Show each line of the records that contains the word "accomplish", matching case exactly.

++++ Input material ++++

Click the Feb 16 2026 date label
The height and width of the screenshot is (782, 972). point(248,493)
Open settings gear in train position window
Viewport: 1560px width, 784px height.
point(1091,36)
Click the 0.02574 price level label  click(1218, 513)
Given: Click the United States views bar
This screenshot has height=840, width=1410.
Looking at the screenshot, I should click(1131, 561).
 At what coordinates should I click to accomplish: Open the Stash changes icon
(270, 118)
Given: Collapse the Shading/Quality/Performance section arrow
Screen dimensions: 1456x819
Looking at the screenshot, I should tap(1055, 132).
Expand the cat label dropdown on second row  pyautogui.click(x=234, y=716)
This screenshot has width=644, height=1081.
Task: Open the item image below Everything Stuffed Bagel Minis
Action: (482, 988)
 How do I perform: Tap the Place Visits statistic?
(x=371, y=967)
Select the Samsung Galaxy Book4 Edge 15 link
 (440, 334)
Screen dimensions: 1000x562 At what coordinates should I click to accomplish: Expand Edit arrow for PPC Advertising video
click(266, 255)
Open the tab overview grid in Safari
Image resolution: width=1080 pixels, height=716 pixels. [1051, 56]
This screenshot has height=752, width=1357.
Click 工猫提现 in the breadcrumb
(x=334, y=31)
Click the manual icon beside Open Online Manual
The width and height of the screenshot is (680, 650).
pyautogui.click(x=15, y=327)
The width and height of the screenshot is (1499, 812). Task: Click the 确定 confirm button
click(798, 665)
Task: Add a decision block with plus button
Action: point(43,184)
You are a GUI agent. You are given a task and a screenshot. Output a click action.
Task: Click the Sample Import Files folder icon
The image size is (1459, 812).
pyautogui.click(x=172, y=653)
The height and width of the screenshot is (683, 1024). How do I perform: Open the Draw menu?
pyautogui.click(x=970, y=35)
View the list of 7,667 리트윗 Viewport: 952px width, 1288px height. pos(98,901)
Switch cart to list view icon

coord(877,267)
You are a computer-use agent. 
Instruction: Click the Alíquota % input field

++++

◆ **Problem solution**:
 At what coordinates should I click to accomplish: Open the Stash changes icon
Screen dimensions: 1000x562 At what coordinates should I click to accomplish: Expand Edit arrow for PPC Advertising video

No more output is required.